There’s trouble afoot in Central City. It seems there’s always trouble afoot here. The kind of trouble that the cops can’t handle alone. Whether it be purse-snatchers, killer thugs, gangbangers or the occasional scheming villain with a flair for spectacle, sometimes it’s a little too much for Central City’s Finest to handle.

That’s when you need a man with connections. Or in this case, no more connections.

Officer Denny Colt (Macht) was shot down in the line of duty, protecting the city that he loved. But he didn’t die. Instead he went off the radar, into the shadows, still keeping abreast of all the nefarious deeds going down in the city. He adopted the mantle of “The Spirit,” the guy who could get things done when others can’t. In this case that means the police, who are often hampered with the usual cop things like procedure and paperwork. Not Colt, not as the Spirit. Using his wit, grit and a few helpful hookups with his inside man, Detective Dolan (Lauria), the Spirit defends the city without having to answer to anyone. No bureaucracy. No due process. Nothing but fists and brains to get the job done. Jobs no ordinary cop could tackle.

Jobs like the matter of the Octopus (Jackson).

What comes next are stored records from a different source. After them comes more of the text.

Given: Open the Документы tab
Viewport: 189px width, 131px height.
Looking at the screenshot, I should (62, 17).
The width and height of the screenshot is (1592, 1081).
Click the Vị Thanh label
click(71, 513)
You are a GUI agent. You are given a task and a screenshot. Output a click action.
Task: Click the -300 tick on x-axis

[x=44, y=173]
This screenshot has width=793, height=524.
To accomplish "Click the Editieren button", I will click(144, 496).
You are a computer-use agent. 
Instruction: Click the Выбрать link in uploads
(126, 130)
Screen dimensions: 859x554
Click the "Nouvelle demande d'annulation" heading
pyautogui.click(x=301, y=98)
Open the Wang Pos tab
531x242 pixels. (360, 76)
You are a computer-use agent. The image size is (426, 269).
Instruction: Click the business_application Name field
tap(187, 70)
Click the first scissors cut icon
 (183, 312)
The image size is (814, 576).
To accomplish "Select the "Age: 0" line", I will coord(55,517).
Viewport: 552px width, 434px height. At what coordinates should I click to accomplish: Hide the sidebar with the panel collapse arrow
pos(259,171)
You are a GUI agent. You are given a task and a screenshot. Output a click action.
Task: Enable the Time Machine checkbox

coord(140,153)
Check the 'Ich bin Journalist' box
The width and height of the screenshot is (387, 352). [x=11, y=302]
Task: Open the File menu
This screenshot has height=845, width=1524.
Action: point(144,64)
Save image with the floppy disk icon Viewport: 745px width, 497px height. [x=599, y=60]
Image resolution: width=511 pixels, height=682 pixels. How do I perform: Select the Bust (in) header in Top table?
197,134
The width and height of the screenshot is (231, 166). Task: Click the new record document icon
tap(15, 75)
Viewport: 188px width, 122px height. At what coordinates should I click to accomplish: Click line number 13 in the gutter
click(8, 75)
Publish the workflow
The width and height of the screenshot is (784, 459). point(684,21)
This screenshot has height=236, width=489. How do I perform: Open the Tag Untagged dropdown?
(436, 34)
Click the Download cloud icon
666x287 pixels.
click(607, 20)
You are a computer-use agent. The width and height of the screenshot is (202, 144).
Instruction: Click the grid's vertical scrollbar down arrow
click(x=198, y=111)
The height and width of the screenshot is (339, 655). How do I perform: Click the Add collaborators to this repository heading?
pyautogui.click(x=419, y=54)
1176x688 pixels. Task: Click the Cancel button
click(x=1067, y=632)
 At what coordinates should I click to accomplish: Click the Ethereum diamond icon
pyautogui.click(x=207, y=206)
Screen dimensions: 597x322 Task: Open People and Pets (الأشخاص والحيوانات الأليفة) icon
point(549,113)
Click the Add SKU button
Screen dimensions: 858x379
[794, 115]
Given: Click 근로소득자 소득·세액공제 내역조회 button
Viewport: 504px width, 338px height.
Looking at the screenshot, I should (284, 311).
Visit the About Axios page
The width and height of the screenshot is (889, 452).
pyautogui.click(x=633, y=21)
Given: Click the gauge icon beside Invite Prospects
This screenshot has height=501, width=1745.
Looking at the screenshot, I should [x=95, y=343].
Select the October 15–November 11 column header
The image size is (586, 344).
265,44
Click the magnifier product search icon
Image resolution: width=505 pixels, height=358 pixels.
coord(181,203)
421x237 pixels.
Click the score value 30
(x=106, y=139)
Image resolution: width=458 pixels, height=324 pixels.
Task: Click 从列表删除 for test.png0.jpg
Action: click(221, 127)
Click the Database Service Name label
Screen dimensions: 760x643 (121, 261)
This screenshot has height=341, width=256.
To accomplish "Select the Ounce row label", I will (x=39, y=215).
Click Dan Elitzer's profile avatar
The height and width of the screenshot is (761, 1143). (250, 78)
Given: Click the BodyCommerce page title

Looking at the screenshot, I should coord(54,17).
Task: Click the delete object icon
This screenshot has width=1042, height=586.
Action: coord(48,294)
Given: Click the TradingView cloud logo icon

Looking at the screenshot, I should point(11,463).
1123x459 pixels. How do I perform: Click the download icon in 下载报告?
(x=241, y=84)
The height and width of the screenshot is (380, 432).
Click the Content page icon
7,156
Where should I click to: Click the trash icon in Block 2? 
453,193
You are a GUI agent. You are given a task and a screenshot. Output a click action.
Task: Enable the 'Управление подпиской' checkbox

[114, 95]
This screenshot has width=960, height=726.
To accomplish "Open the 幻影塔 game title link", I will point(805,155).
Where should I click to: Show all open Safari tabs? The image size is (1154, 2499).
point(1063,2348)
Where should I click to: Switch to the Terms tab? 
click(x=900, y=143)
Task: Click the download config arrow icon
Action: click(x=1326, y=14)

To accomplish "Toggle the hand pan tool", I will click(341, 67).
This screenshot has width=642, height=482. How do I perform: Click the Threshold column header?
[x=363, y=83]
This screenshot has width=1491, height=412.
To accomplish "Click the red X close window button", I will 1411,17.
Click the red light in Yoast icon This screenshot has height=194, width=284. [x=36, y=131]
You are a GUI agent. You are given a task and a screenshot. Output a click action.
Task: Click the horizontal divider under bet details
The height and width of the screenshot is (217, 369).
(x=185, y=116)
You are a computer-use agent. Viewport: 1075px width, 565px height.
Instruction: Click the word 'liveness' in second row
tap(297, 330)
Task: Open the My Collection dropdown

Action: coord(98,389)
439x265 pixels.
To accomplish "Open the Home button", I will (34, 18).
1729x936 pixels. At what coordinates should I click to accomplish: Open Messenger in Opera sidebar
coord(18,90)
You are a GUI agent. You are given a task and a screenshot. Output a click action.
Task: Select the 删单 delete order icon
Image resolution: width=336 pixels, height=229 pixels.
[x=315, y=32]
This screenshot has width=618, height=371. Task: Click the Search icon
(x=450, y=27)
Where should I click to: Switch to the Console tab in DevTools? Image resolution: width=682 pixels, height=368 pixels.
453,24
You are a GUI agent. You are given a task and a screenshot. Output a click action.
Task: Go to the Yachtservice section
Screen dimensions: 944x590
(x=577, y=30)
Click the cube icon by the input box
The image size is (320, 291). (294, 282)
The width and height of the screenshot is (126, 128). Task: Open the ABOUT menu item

The Octopus is a jack-of-all trades kind of villain. Relishing violence and power, and always the bane of the tenacious Spirit, the Octopus has cooked up a plan that finally, finally will rid him of his opponent. That and have the city fall right into his hot little hand. More of a fist, and an immortal fist at that.

The Octopus seeks a vital serum called the “Blood of Hercules.” Instead of a mindless ransacking of points on the map to acquire his quarry, his quest becomes more of a business transaction. With his trusty and shrewd femme fatale secretary Silken Floss (Johannson) getting his back (and who very well may be the true boss of the operation), The Octopus makes his way across the city and dell to find the sources of this fabled serum. What is curious is the source of this life-giving elixir may not be at some point afar. Perhaps it may lie in the bowels of Wildwood Cemetery.

Where The Spirit’s not-so-secret lair resides…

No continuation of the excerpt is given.